# Extensions to Linear Models - Lab

## Introduction

In this lab, you'll practice many concepts you have learned so far, from adding interactions and polynomials to your model to regularization!

## Summary

You will be able to:

- Build a linear regression model with interactions and polynomial features 
- Use feature selection to obtain the optimal subset of features in a dataset

## Let's Get Started!

Below we import all the necessary packages for this lab.

In [1]:
# Run this cell without changes

import pandas as pd
import numpy as np
import matplotlib.pyplot as plt
import warnings
warnings.filterwarnings('ignore')
from itertools import combinations

from sklearn.feature_selection import RFE
from sklearn.linear_model import LinearRegression, Lasso
from sklearn.metrics import mean_squared_error
from sklearn.model_selection import train_test_split
from sklearn.preprocessing import StandardScaler, PolynomialFeatures

Load the data.

In [2]:
# Run this cell without changes

# Load data from CSV
df = pd.read_csv("ames.csv")
# Subset columns
df = df[['LotArea', 'OverallQual', 'OverallCond', 'TotalBsmtSF',
         '1stFlrSF', '2ndFlrSF', 'GrLivArea', 'TotRmsAbvGrd',
         'GarageArea', 'Fireplaces', 'SalePrice']]
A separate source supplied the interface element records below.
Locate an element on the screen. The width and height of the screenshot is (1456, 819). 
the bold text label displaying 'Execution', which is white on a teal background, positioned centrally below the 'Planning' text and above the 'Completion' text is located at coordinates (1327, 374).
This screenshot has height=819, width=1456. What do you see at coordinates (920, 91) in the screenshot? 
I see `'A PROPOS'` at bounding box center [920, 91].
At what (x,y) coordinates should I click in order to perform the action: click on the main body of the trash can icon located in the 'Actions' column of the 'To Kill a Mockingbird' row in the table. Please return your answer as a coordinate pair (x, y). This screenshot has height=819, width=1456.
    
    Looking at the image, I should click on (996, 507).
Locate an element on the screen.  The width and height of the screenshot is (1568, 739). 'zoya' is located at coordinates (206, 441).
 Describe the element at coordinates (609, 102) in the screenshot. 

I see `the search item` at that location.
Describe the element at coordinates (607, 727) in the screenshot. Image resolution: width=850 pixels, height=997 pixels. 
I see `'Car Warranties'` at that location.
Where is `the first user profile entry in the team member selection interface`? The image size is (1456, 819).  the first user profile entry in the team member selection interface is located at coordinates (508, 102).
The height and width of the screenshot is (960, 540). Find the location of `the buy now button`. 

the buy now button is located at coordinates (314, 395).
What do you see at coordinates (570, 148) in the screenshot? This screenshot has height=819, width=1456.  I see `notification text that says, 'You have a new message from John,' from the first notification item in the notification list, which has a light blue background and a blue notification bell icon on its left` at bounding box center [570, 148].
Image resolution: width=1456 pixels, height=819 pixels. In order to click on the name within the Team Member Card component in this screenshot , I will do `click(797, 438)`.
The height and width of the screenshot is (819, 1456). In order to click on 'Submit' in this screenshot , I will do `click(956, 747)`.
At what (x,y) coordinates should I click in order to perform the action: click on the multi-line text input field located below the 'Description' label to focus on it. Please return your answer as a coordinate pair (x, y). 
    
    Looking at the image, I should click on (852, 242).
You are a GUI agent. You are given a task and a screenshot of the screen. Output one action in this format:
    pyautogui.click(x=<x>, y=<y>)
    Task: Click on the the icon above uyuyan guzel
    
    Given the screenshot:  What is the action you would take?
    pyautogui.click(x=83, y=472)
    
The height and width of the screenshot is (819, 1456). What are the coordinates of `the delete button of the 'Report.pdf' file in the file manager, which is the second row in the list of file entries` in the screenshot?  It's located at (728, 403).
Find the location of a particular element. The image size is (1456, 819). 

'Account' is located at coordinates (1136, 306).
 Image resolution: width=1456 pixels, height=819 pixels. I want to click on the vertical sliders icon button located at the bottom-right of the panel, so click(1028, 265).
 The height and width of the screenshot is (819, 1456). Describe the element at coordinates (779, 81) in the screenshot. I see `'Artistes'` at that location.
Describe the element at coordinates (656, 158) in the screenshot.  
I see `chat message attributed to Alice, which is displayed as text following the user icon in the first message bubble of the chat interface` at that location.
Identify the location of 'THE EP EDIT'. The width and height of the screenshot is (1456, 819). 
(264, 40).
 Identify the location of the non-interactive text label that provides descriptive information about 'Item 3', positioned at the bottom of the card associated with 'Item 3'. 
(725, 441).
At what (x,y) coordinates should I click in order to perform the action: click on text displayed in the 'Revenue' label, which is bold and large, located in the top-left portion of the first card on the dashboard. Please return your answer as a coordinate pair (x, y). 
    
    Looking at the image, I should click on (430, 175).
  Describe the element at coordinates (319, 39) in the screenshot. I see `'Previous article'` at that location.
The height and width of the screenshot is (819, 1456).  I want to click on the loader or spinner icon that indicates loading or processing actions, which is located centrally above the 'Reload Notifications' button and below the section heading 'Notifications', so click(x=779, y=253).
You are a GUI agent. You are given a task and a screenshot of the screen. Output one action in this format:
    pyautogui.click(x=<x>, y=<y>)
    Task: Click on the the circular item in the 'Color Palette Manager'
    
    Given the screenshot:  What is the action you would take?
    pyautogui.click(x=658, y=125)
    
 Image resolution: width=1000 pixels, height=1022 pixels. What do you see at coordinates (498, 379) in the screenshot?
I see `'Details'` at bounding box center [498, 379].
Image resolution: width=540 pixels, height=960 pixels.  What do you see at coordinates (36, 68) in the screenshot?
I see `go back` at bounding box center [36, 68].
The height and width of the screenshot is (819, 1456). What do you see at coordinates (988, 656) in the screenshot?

# Split the data into X and y
y = df['SalePrice']
X = df.drop(columns='SalePrice')

# Split into train, test, and validation sets
X_train, X_test, y_train, y_test = train_test_split(X, y, random_state=42)
X_train, X_val, y_train, y_val = train_test_split(X_train, y_train, random_state=0)

## Build a Baseline Housing Data Model

Above, we imported the Ames housing data and grabbed a subset of the data to use in this analysis.

Next steps:

- Scale all the predictors using `StandardScaler`, then convert these scaled features back into DataFrame objects
- Build a baseline `LinearRegression` model using *scaled variables* as predictors and use the $R^2$ score to evaluate the model 

In [4]:
# Your code here
scaler = StandardScaler()

# Scale X_train and X_val using StandardScaler
X_train_scaled = scaler.fit_transform(X_train)
X_val_scaled = scaler.transform(X_val)

X_train_scaled = pd.DataFrame(X_train_scaled, columns=X.columns)
X_val_scaled = pd.DataFrame(X_val_scaled, columns=X.columns)
# Ensure X_train and X_val are scaled DataFrames
# (hint: you can set the columns using X.columns)

In [5]:
# Your code here
model = LinearRegression()
# Create a LinearRegression model and fit it on scaled training data
model.fit(X_train_scaled, y_train)

# Calculate a baseline r-squared score on training data
r2_train = model.score(X_train_scaled, y_train)
r2_train

0.7868344817421309

## Add Interactions

Instead of adding all possible interaction terms, let's try a custom technique. We are only going to add the interaction terms that increase the $R^2$ score as much as possible. Specifically we are going to look for the 7 interaction terms that each cause the most increase in the coefficient of determination.

### Find the Best Interactions

Look at all the possible combinations of variables for interactions by adding interactions one by one to the baseline model. Create a data structure that stores the pair of columns used as well as the $R^2$ score for each combination.

***Hint:*** We have imported the `combinations` function from `itertools` for you ([documentation here](https://docs.python.org/3/library/itertools.html#itertools.combinations)). Try applying this to the columns of `X_train` to find all of the possible pairs.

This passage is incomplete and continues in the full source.